- Testo da leggere
* * * * * * * * *
I dati spiegano che non sono luoghi di diffusione del contagio. Per questo la scelta misura quanto sia corta la vista di un governo che sacrifica il futuro

Ogni giorno il nuovo ministro dell’Istruzione Patrizio Bianchi si sveglia e sa che dovrà correre più veloce dei dati, delle statistiche e degli esempi opposti degli altri stati europei se vuole continuare a giustificare la scelta irresponsabile di tenere chiuse le scuole. Il trucco di dare la colpa del contagio ai ragazzi sta però diventando sempre più difficile da sostenere e, anche qualora qualcuno spiegasse perché ci si sia accaniti così tanto nel fare dei più piccoli il capro espiatorio delle incapacità degli adulti, bisognerà chiedersi chi pagherà i danni irreparabili di questa chiusura scellerata.
 

Gli ultimi dati sono schiaccianti. Il Corriere della Sera ha pubblicato qualche giorno fa uno studio molto accurato realizzato da un gruppo di scienziati che hanno incrociato i dati del ministero, delle Ats regionali e della protezione civile e dalla ricerca - che restituisce la realtà del 97% degli istituti scolastici - emerge che non solo non c’è correlazione significativa tra diffusione dei contagi e lezioni in presenza, ma che il principio di precauzione suggerirebbe piuttosto di continuare a tenere aperte le scuole per contenere gli altri danni, quelli psicofisici alla salute dei ragazzi e delle loro famiglie, definiti «non ancora misurabili in tutta la loro portata, ma senz’altro irreversibili».
* * * * * * * * *
- Voci fornite
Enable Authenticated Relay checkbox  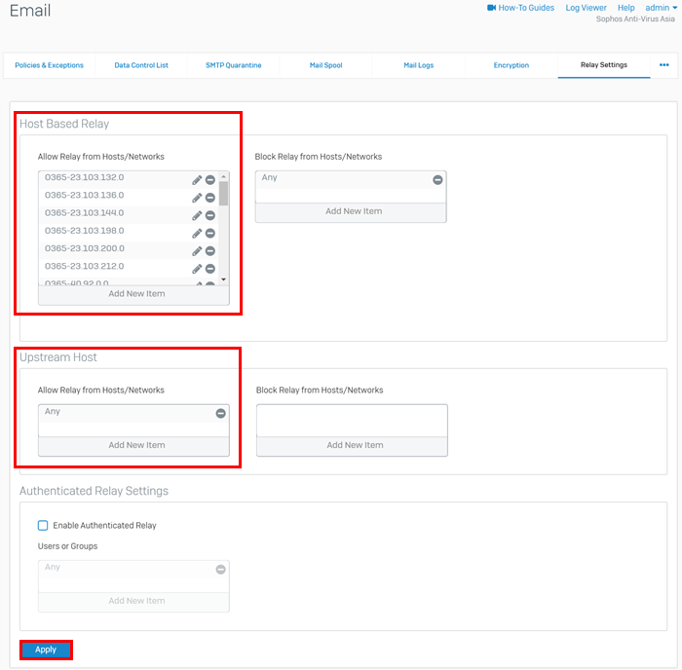click(x=43, y=526)
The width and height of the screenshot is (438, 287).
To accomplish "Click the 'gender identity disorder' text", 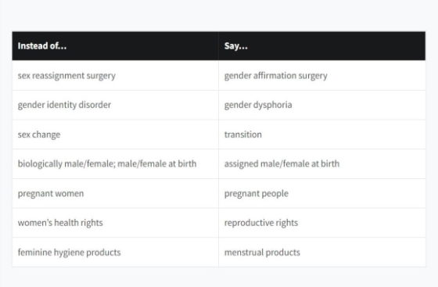I will point(64,105).
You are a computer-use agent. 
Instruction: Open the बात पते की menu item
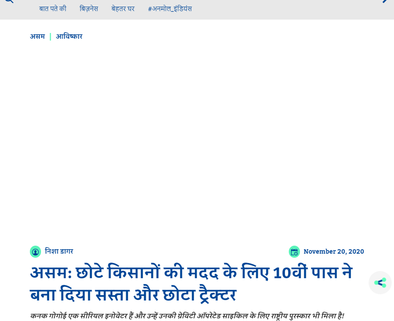tap(53, 8)
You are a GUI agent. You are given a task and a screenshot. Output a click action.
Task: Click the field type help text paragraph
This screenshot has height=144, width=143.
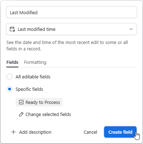click(67, 45)
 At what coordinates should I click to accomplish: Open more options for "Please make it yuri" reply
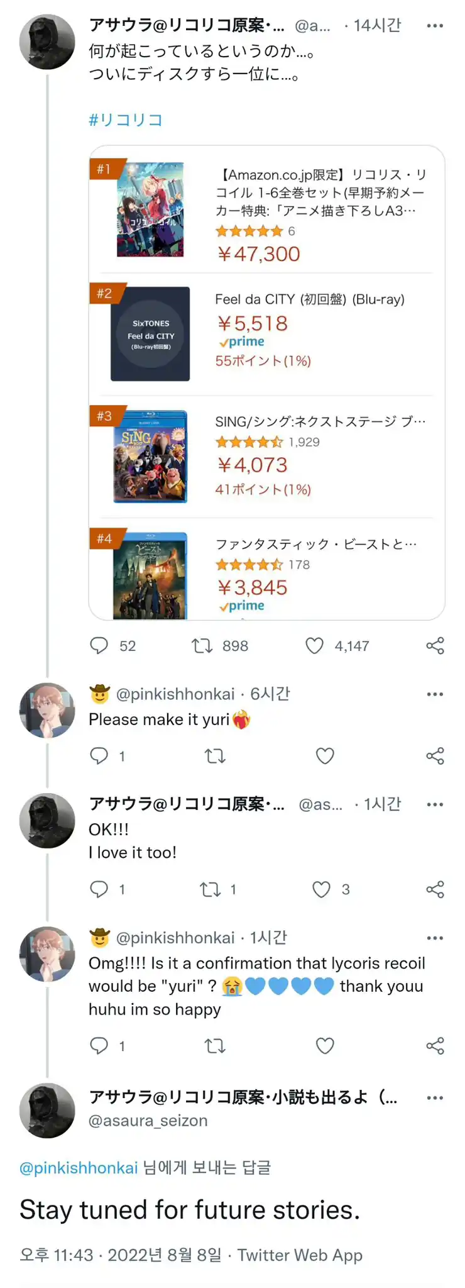tap(435, 694)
* * * * * * * * *
- Domande
A. Trascrivi dal testo sulla chiusura delle scuole il brano che va da "I dati spiegano" fino a "questa chiusura scellerata." compreso.
B. Stabilisci se le seguenti affermazioni concordano con il testo sulla chiusura delle scuole. Per ciascuna rispondi sì o no, citando alla lettera le parole del testo che lo decidono. (i) Lo studio pubblicato dal Corriere della Sera restituisce la realtà del 97% degli istituti scolastici. (ii) Lo studio ha rilevato una correlazione significativa tra diffusione dei contagi e lezioni in presenza. (iii) Il nuovo ministro dell'Istruzione è Patrizio Bianchi.
Per rispondere si usa soltanto il testo, senza ricorrere alle voci.

- Risultati dell'esercizio
A.
I dati spiegano che non sono luoghi di diffusione del contagio. Per questo la scelta misura quanto sia corta la vista di un governo che sacrifica il futuro

Ogni giorno il nuovo ministro dell’Istruzione Patrizio Bianchi si sveglia e sa che dovrà correre più veloce dei dati, delle statistiche e degli esempi opposti degli altri stati europei se vuole continuare a giustificare la scelta irresponsabile di tenere chiuse le scuole. Il trucco di dare la colpa del contagio ai ragazzi sta però diventando sempre più difficile da sostenere e, anche qualora qualcuno spiegasse perché ci si sia accaniti così tanto nel fare dei più piccoli il capro espiatorio delle incapacità degli adulti, bisognerà chiedersi chi pagherà i danni irreparabili di questa chiusura scellerata.

B.
(i) Sì: «che restituisce la realtà del 97% degli istituti scolastici».
(ii) No: «non c’è correlazione significativa tra diffusione dei contagi e lezioni in presenza».
(iii) Sì: «il nuovo ministro dell’Istruzione Patrizio Bianchi».